Return the rows from the line containing "The height and width of the screenshot is (980, 1208)." through the line containing "Action: (659, 400)", both included, word for word.

▸ Data excerpts:
--- START ---
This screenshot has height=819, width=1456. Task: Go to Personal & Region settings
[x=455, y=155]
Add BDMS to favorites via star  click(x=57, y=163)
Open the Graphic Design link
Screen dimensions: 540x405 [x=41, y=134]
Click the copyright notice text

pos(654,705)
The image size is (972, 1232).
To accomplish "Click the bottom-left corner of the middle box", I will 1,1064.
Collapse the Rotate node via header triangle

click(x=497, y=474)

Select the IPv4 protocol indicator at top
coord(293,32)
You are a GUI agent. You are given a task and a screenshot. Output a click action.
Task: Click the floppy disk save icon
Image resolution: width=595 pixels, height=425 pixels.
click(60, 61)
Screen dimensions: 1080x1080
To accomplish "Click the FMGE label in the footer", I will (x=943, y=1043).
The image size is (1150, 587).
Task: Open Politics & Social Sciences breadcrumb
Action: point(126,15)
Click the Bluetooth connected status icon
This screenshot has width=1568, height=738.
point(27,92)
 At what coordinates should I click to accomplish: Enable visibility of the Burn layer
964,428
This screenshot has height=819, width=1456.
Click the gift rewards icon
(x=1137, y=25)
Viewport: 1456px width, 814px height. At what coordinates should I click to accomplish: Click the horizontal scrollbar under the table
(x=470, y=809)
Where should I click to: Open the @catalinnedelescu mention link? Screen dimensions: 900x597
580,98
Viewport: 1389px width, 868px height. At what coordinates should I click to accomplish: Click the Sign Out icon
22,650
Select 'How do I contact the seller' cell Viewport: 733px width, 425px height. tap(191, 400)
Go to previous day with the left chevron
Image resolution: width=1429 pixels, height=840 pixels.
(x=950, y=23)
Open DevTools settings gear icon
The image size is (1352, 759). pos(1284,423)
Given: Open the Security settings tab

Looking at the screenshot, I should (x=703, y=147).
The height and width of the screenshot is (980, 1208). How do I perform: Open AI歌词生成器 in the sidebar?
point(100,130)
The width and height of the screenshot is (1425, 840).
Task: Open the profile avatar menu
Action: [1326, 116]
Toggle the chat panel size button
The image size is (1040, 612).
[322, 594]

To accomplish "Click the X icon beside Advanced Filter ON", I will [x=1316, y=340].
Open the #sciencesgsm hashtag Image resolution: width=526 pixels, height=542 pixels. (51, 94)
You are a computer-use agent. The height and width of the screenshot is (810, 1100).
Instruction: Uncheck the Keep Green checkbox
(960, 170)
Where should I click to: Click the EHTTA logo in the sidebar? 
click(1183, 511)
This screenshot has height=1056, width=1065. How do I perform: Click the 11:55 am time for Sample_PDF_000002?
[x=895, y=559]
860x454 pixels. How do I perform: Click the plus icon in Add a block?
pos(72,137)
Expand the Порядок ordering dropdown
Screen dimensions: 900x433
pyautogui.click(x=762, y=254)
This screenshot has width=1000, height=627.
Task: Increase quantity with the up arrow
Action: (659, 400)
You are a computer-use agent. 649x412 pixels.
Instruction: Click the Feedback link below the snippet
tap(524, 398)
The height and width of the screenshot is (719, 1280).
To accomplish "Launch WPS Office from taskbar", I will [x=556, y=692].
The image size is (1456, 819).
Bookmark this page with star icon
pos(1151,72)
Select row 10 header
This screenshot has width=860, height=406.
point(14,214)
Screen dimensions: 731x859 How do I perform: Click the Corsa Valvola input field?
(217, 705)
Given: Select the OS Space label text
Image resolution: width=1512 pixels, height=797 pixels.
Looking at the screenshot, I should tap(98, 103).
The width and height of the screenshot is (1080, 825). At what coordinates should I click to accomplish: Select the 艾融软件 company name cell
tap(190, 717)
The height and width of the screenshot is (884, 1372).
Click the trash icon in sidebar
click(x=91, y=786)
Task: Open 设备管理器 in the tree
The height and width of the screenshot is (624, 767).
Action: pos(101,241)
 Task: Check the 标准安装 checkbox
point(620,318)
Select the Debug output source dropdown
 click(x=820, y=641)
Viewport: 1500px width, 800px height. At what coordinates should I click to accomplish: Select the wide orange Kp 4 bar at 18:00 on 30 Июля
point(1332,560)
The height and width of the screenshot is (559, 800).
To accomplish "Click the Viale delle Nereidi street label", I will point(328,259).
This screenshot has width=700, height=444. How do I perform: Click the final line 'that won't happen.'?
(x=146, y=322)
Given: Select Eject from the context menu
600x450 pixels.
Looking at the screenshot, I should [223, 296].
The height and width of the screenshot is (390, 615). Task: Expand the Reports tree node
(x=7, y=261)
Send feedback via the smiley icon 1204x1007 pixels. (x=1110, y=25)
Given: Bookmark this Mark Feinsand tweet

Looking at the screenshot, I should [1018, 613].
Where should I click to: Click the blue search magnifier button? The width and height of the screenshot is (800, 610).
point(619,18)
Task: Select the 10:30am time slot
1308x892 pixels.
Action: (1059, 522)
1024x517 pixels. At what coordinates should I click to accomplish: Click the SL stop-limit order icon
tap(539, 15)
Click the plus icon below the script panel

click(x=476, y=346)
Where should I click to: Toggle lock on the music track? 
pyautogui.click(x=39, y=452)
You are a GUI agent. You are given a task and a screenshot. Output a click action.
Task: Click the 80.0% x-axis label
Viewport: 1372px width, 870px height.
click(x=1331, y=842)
--- END ---
▸ Answer for the task:
The height and width of the screenshot is (980, 1208). How do I perform: Open AI歌词生成器 in the sidebar?
point(100,130)
The width and height of the screenshot is (1425, 840).
Task: Open the profile avatar menu
Action: [1326, 116]
Toggle the chat panel size button
The image size is (1040, 612).
[322, 594]

To accomplish "Click the X icon beside Advanced Filter ON", I will [x=1316, y=340].
Open the #sciencesgsm hashtag Image resolution: width=526 pixels, height=542 pixels. (51, 94)
You are a computer-use agent. The height and width of the screenshot is (810, 1100).
Instruction: Uncheck the Keep Green checkbox
(960, 170)
Where should I click to: Click the EHTTA logo in the sidebar? 
click(1183, 511)
This screenshot has height=1056, width=1065. How do I perform: Click the 11:55 am time for Sample_PDF_000002?
[x=895, y=559]
860x454 pixels. How do I perform: Click the plus icon in Add a block?
pos(72,137)
Expand the Порядок ordering dropdown
Screen dimensions: 900x433
pyautogui.click(x=762, y=254)
This screenshot has width=1000, height=627.
Task: Increase quantity with the up arrow
Action: (659, 400)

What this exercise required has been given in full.